Add SUPIR Upscaler #7219

DN6 · 2024-03-05T09:32:38Z

Model/Pipeline/Scheduler description

SUPIR is a super-resolution model that looks like it produces excellent results

Github Repo: https://github.com/Fanghua-Yu/SUPIR

The model is quite memory intensive, so the optimisation features available in diffusers might be quite helpful in making this accessible to lower resource GPUs.

Open source status

The model implementation is available.
The model weights are available (Only relevant if addition is not a scheduler).

Provide useful links for the implementation

No response

nxbringr · 2024-03-05T11:02:49Z

Hey @DN6, can I please work on this?

yiyixuxu · 2024-03-05T19:17:47Z

@ihkap11 hey! sure!

Bhavay-2001 · 2024-03-18T15:24:22Z

Hi @yiyixuxu, anyone working on this? Can I also contribute? Please let me know how may I proceed?

nxbringr · 2024-03-18T15:28:43Z

Hey @Bhavay-2001 I'm currently working on this. Will post the PR here soon.
I can tag you on the PR if I there is something I need help with :)
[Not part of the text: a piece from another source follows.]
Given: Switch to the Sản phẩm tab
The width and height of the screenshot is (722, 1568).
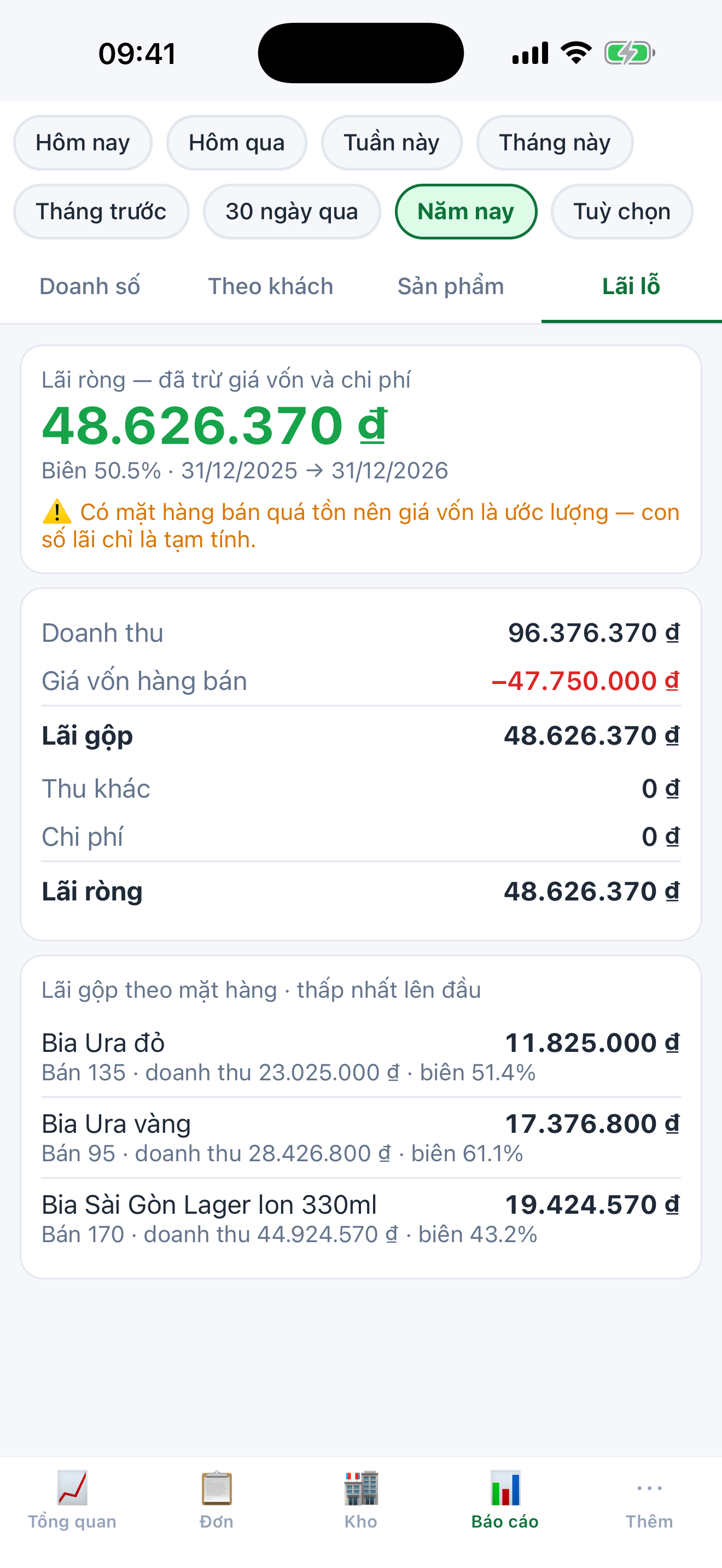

Bhavay-2001 · 2024-03-18T15:38:31Z

ok great. Pls let me know.
Thanks

landmann · 2024-03-29T06:47:53Z

@ihkap11 how's it going 😁 I'd loooooove to have this

nxbringr · 2024-03-29T06:48:59Z

Hey @landmann I'll post the PR this weekend and tag you if you want to contribute to it :) apologies for the delay, it's my first new model implementation PR

landmann · 2024-03-29T06:50:14Z

You a real champ 🙌
Happy Friday, my gal/dude!

nxbringr · 2024-03-31T06:13:48Z

Initial Update:

Understood the paper (paper highlights below)
Currently defining paper components that will become diffuser artefacts. (WIP: breaking down SUPIR code)

Paper Insights

Motivation:

IR methods based on generative priors leverage powerful pre-trained generative models to introduce high-quality generation and prior knowledge into IR, bringing significant progress in
perceptual effects and intelligence of IR results.
Continuously enhancing the capabilities of the generative prior is key to achieving more intelligent IR results, with model scaling being a crucial and effective approach.
The authors propose scaling up generative priors and training data to address these limitations.

Architecture Overview:

Generative Prior: The authors choose SDXL (Stable Diffusion XL) as the backbone for their generative prior due to its high-resolution image generation capability without hierarchical design.
Degradation-Robust Encoder: They fine-tune the SDXL encoder to make it robust to degradation, enabling effective mapping of low-quality (LQ) images to the latent space.
Large-Scale Adaptor: The author designed a new adaptor with network trimming and a ZeroSFT connector to control the generation process at the pixel level.
Issues with existing adaptors
- LoRA limits generation but struggles with LQ image control
- T2I lacks the capacity for effective LQ image content identification
- ControlNet’s direct copy is challenging for the SDXL model scale.
1. Network Trimming: Modify the adaptor architecture by trimming half of the ViT blocks in each encoder block (of SDXL) to achieve a balance between network capacity and computational feasibility.
2. Redesigning the Connector: The introduced ZeroSFT module is built upon zero convolution and incorporates an additional spatial feature transfer (SFT) operation and group normalization.
Why do we need this?
- The authors note that while SDXL's generative capacity delivers excellent visual effects, it also makes precise pixel-level control challenging.
- ControlNet uses zero convolution for generation guidance, but relying solely on residuals is insufficient for the level of control required by IR tasks.
Multi-Modality Language Guidance: They incorporate the LLaVA multi-modal large language model to understand image content and guide the restoration process using textual prompts.
Restoration-Guided Sampling: They propose a modified sampling method to selectively guide the prediction results to be close to the LQ image, ensuring fidelity in the restored image.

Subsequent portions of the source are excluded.